SPRINGFIELD — Illinois lawmakers have joined a growing stampede to tighten state laws for parents who fail to report missing children.
At least three legislative measures introduced in the Capitol in recent days are part of a national reaction to the high-profile acquittal of Casey Anthony in connection with the death of her daughter, Caylee.
“There is a groundswell of anger over the tragedy,” said state Rep. David Leitch, R-Peoria, who said his office received 400 emails calling for action after Anthony was set free.
Illinois joins Nebraska, Florida, Maryland, New Hampshire, Wisconsin and Ohio in looking for a legal way to punish parents who fail to report a missing child within a reasonable amount of time.
House Bill 3799, for example, would make it a Class 4 felony — punishable by up to three years in prison — if a parent or guardian of a child age 12 or under fails to immediately notify police of if the child is missing for more than 24 hours.
House Bill 3800 contains similar provisions, but adds extra penalties if a parent doesn’t notify police of the death of a child under the age of 18 within an hour of finding out about the death.
Leitch, who is among a handful of lawmakers co-sponsoring the legislation, said he wants to hear from experts whether the law should cover children under the age of 13 or if it should only pertain to younger children.
“We need to be sure to craft something that works and makes sense,” Leitch said.
A third proposal, House Bill 3801, mirrors the other proposals, but
includes a provision allowing for a delay in reporting if there is an act of God, an act of war or an inability by the police to accept a missing child or dead child report.
State Rep.
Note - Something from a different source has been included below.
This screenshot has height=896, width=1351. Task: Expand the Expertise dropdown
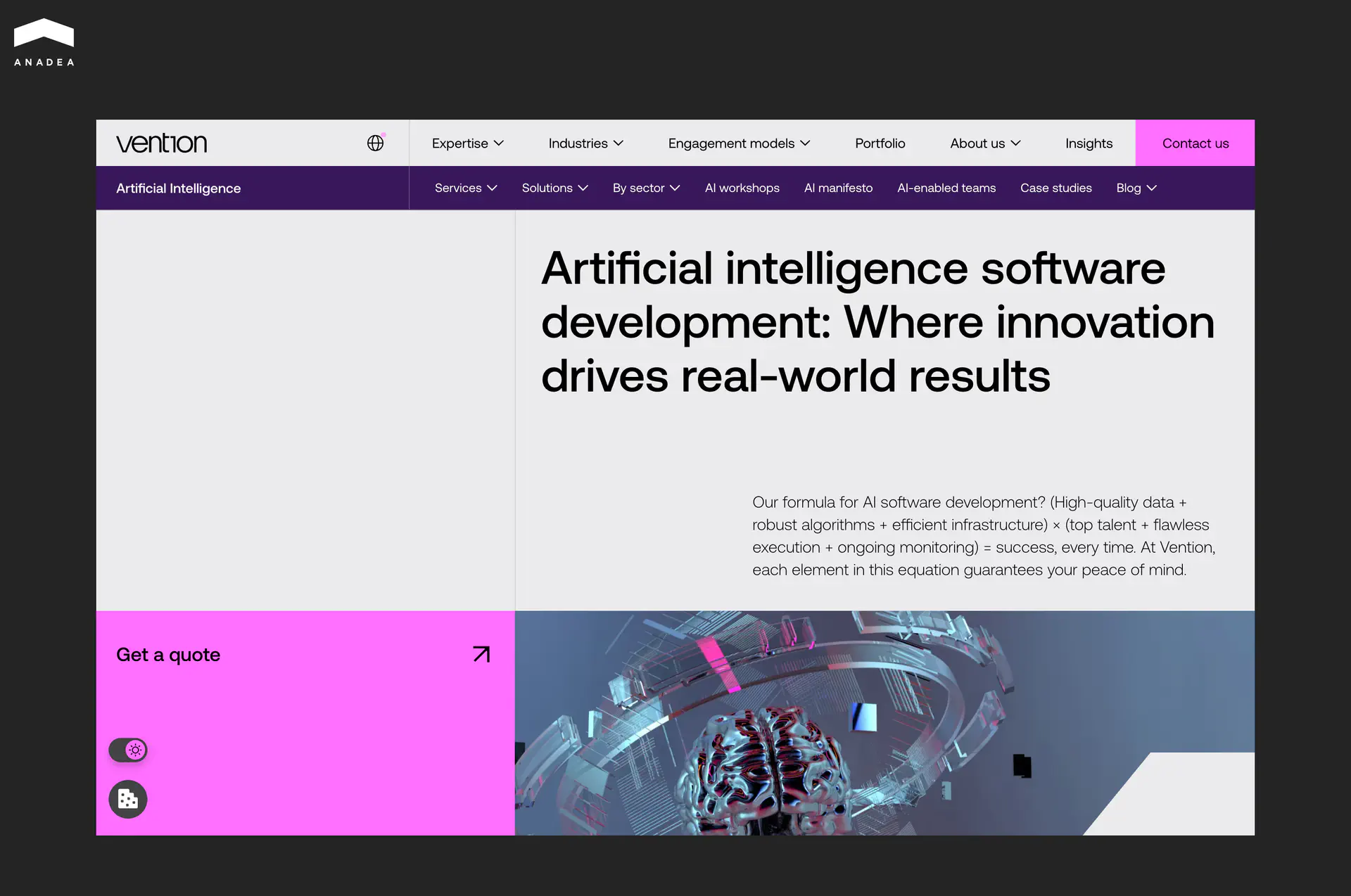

Jason Barickman recently asked his constituents for their opinions on whether a similar type of law is needed in Illinois.
He said the response was mixed, with some opponents saying no law can create a good or bad parent.
Barickman, R-Champaign, said lawmakers should move slowly in responding to the Anthony verdict and make sure existing state laws don’t already address some of the concerns.
“I continue to believe that we need to be extremely cautious before the state places a mandate on Illinois parents,” Barickman said.
Lawmakers aren’t scheduled to return to Springfield until late October.